Correr nunca me pareceu tão vital quanto naquele momento. A cada passo, sentia meu coração martelar com a urgência de escapar daquele lugar, de deixar para trás os anos de dor e terror. Segurando Charlie com força no colo, eu subi a escada no final do corredor escuro. Quando cheguei ao topo, me vi dentro de um armário cheio de alimentos e produtos de limpeza. Meu coração quase parou de bater ao perceber onde estávamos. Ainda era a casa de Alec.
Saí do armário, a luz intensa me cegando por alguns segundos, me fazendo lembrar do quanto estava acostumada à escuridão. Instintivamente, apertei Charlie contra meu peito, tentando protegê-la do mundo que há tanto tempo não conhecíamos.
Quando meus olhos finalmente se acostumaram, pedi a Charlie que abrisse os olhos devagar. Ela estava assustada, mas fez o que pedi, e assim que conseguiu enxergar, se abraçou a mim, tremendo.
— Vai ficar tudo bem, meu amor — murmurei, beijando sua testa.
Olhei ao redor, reconhecendo a cozinha que tantas vezes temi. O pânico me invadiu novamente, e sem hesitar, comecei a correr, passando pela sala sem olhar para trás. Tudo o que importava era fugir, escapar daquele pesadelo. Quando finalmente alcancei a porta da frente e senti a chuva fria contra a pele, o alívio começou a despontar.
Levantei a mão para chamar um táxi que passava. O motorista parou, notando meu desespero.
— Você está bem? — perguntou ele, preocupado.
Eu mal consegui responder, as palavras saindo entrecortadas pelas lágrimas.
— Por favor, me leve para casa... me ajude...
Ele assentiu, e durante a corrida, entre soluços, expliquei o que havia acontecido. O choque em seu rosto era visível, mas ele se manteve calmo e pegou o celular, ligando para a polícia.

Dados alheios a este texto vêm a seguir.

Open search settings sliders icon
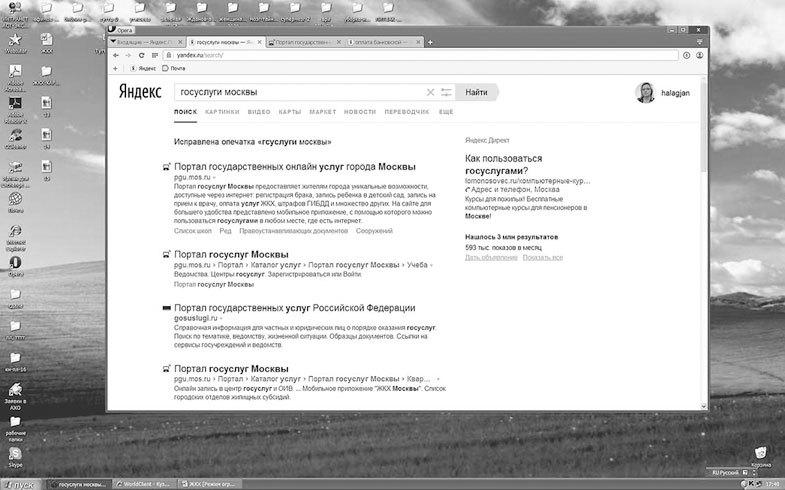Screen dimensions: 785x490 [x=446, y=92]
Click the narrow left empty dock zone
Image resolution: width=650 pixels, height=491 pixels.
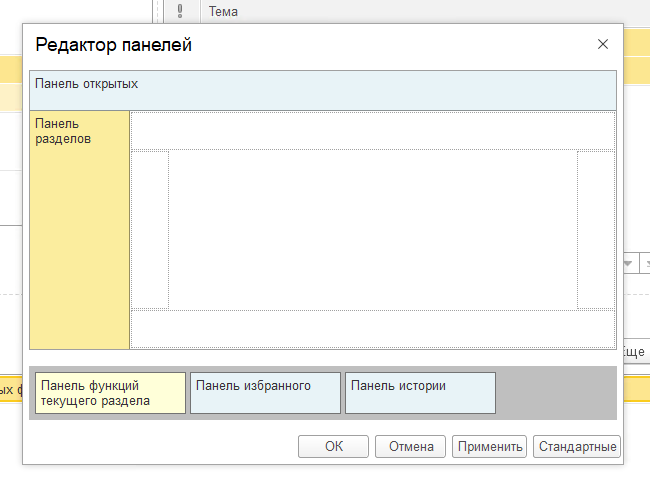pyautogui.click(x=150, y=230)
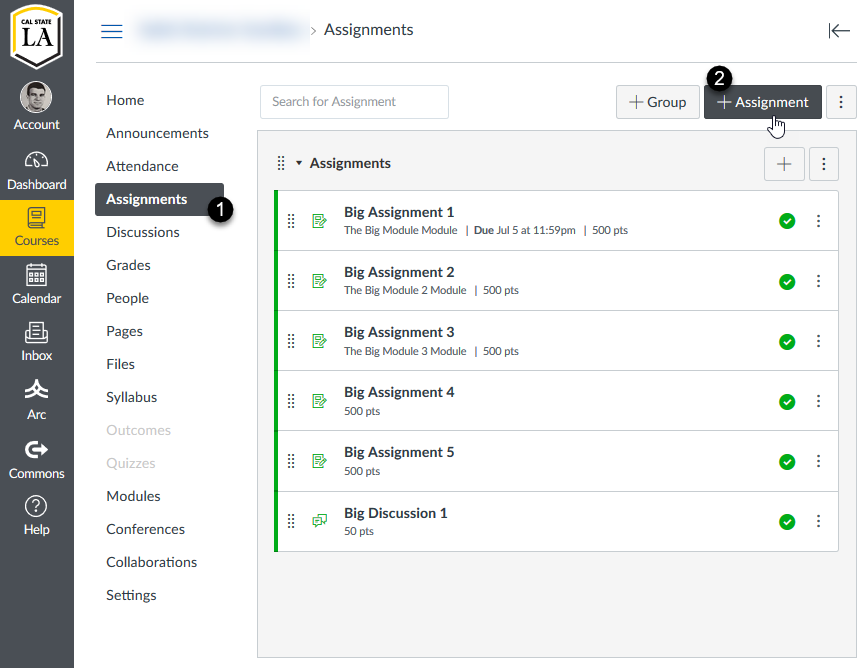Open the kebab menu next to the Assignment button
Image resolution: width=866 pixels, height=668 pixels.
coord(841,102)
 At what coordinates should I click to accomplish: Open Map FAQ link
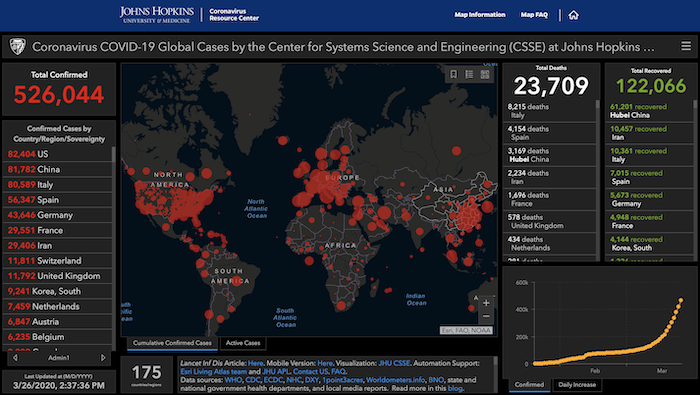click(534, 15)
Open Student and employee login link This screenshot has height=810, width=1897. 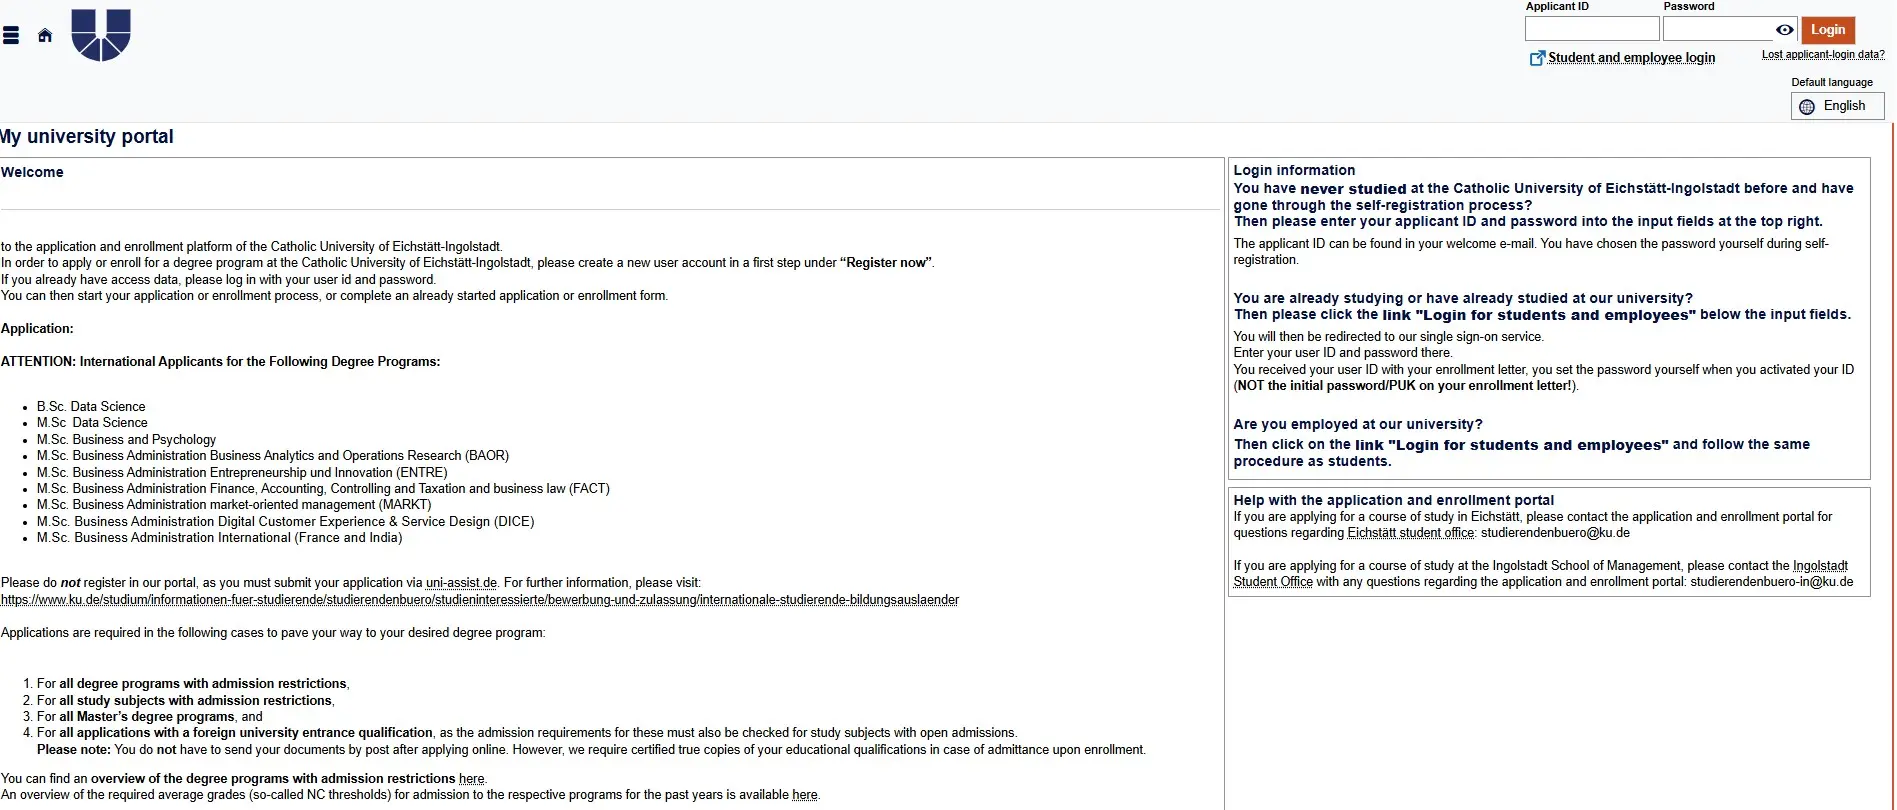pos(1631,58)
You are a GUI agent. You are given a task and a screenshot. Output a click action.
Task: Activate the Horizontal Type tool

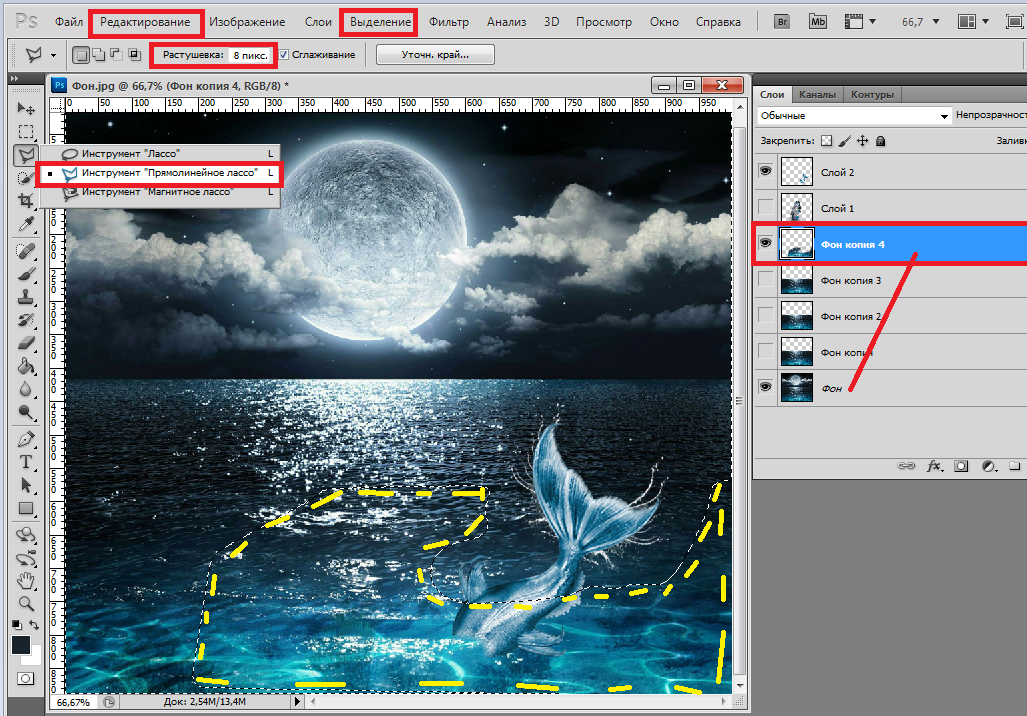pyautogui.click(x=26, y=462)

Abraçada a Charlie, tentei segurar o choro. A cada quilômetro, o medo de ser recapturada diminuía, mas só quando o táxi parou em frente à casa da minha mãe senti que finalmente estava segura.
Desci do carro, com Charlie ainda nos braços, e corri pelo gramado, sentindo a chuva molhar nossos cabelos e roupas. Quando cheguei à porta, toquei a campainha desesperadamente, meu coração quase saindo pela boca.

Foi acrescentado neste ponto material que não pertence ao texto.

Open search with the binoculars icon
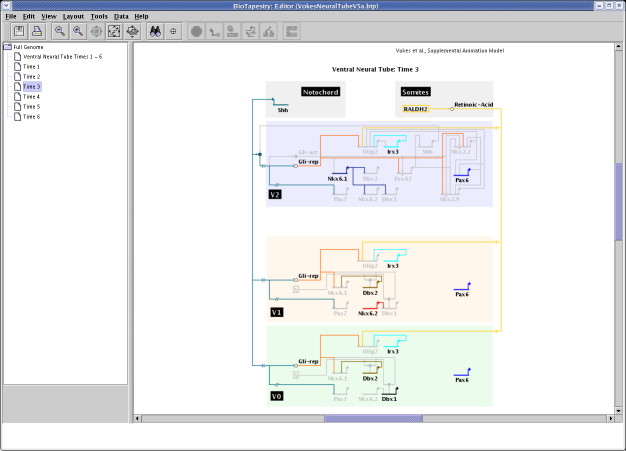This screenshot has width=626, height=451. pyautogui.click(x=156, y=31)
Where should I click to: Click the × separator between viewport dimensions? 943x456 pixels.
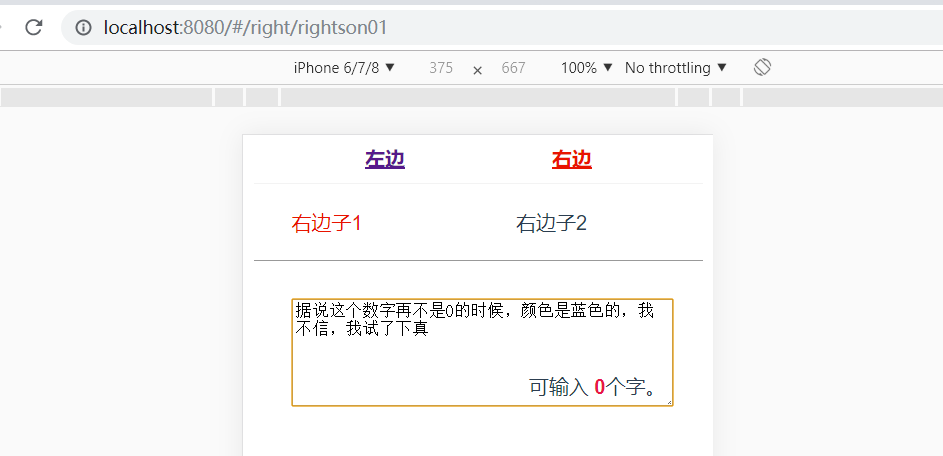click(x=478, y=70)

Após o que pareceu uma eternidade, a porta se abriu. E lá estava ela. Minha mãe.
— Renesmee! — A expressão de Renée era uma mistura de choque, felicidade e alívio. Os anos de dor e incerteza claramente a tinham marcado, mas agora tudo isso parecia se dissolver na alegria do reencontro.
— Mãe... — foi tudo o que consegui dizer antes de desabar em seus braços, as lágrimas correndo livremente pelo meu rosto.

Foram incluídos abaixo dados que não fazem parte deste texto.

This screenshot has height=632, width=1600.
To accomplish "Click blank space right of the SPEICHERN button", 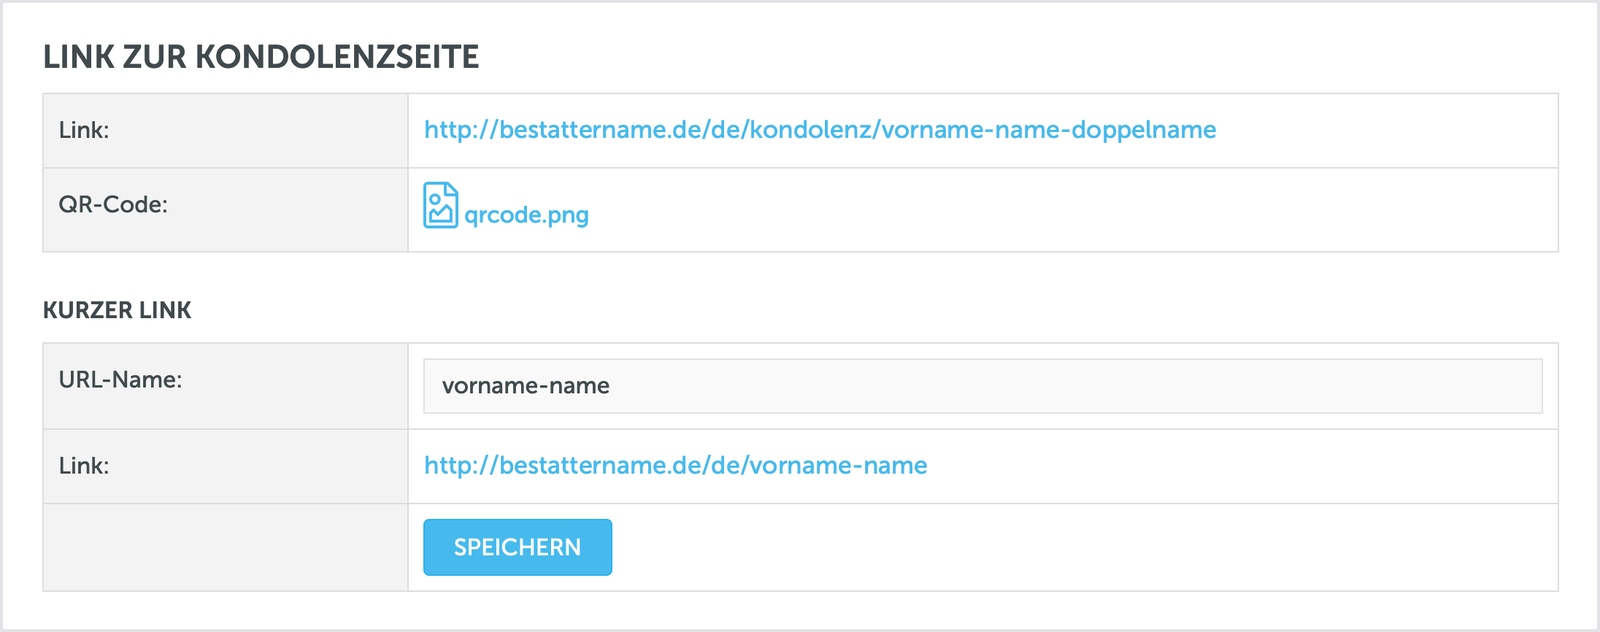I will pos(1080,547).
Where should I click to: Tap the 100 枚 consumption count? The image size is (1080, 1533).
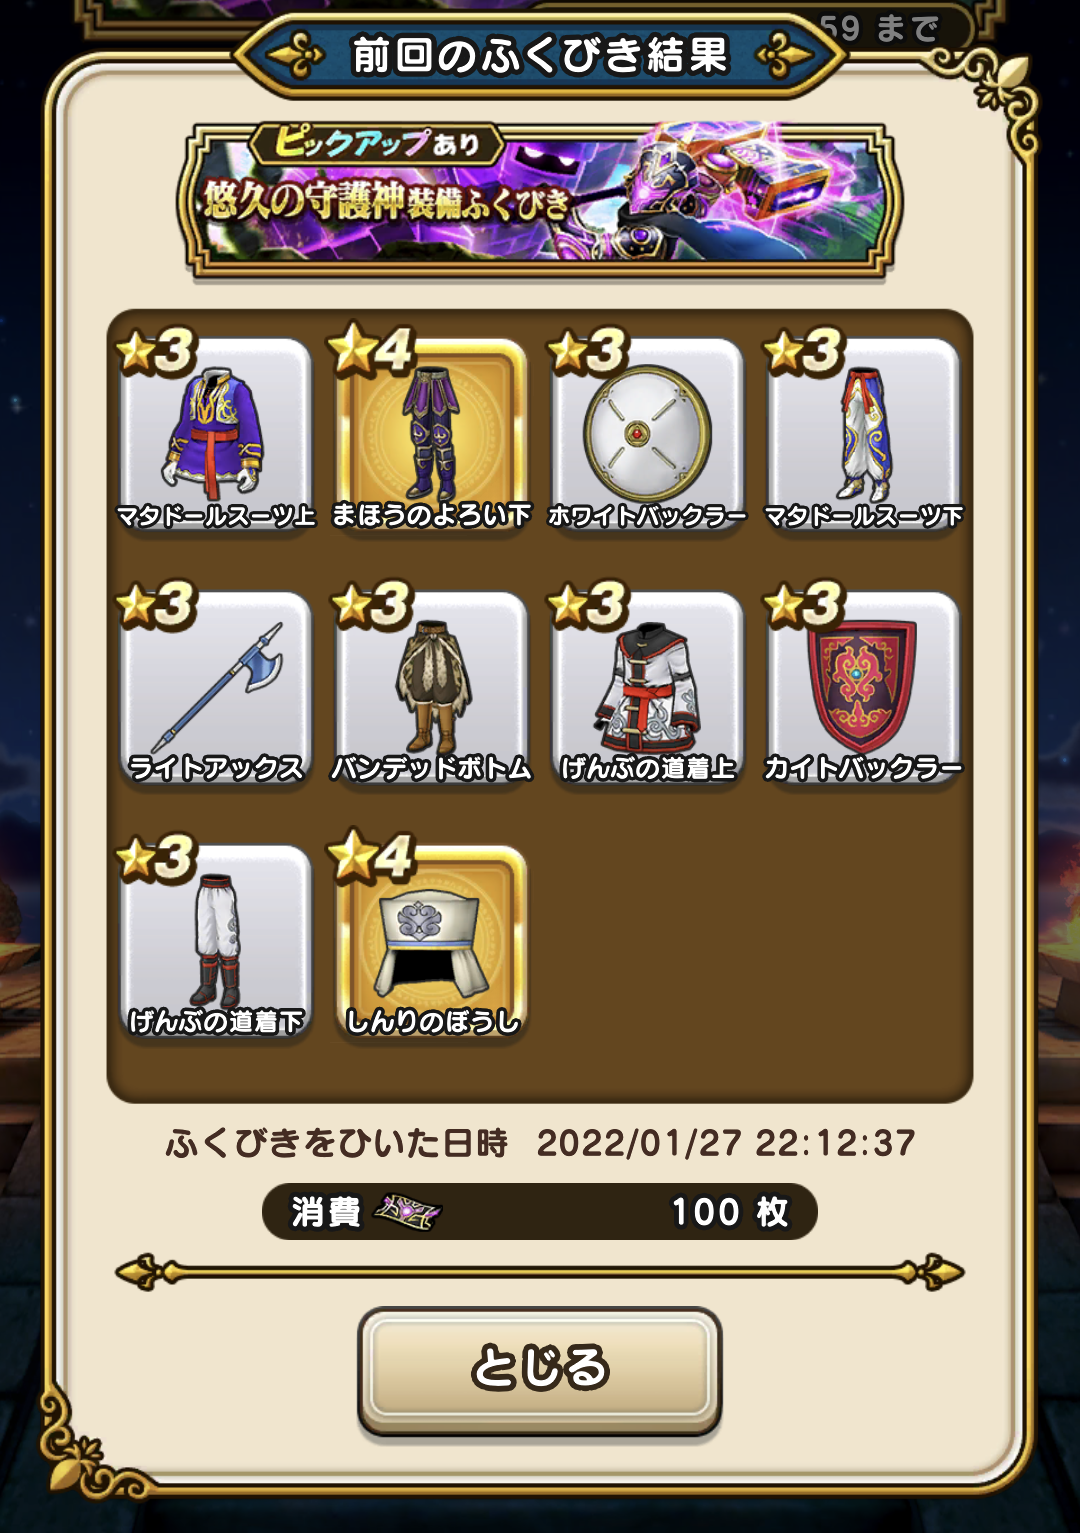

Renée me abraçou com uma força que eu não sentia há anos. A cada segundo, o calor do abraço dela me fazia acreditar que aquilo era real, que eu estava mesmo de volta.
— Você voltou... depois de tanto tempo... — Ela sussurrou, as lágrimas também escorrendo pelo rosto dela. — Eu nunca perdi a esperança, nunca parei de procurar...
Charlie olhou para nós duas, sem entender muito bem o que estava acontecendo, e Renée finalmente a notou. Sua expressão mudou para uma confusão afetuosa.
— Quem é essa, Nessie?
Olhei para minha mãe, sentindo o peso de tudo o que ainda precisava ser explicado. Mas por enquanto, tudo o que consegui dizer foi:
— Essa é Charlie, mãe. Minha filha.
A surpresa dela foi evidente, mas o amor incondicional que sempre teve por mim brilhou em seus olhos. Ela estendeu os braços para Charlie, que hesitou por um momento antes de se aconchegar em seu colo.
— Vocês estão seguras agora. Tudo vai ficar bem — Renée sussurrou, segurando ambas com tanto carinho, que finalmente me permiti acreditar que tudo aquilo tinha acabado.
Depois de quatro anos de sofrimento e incerteza, estávamos finalmente em casa.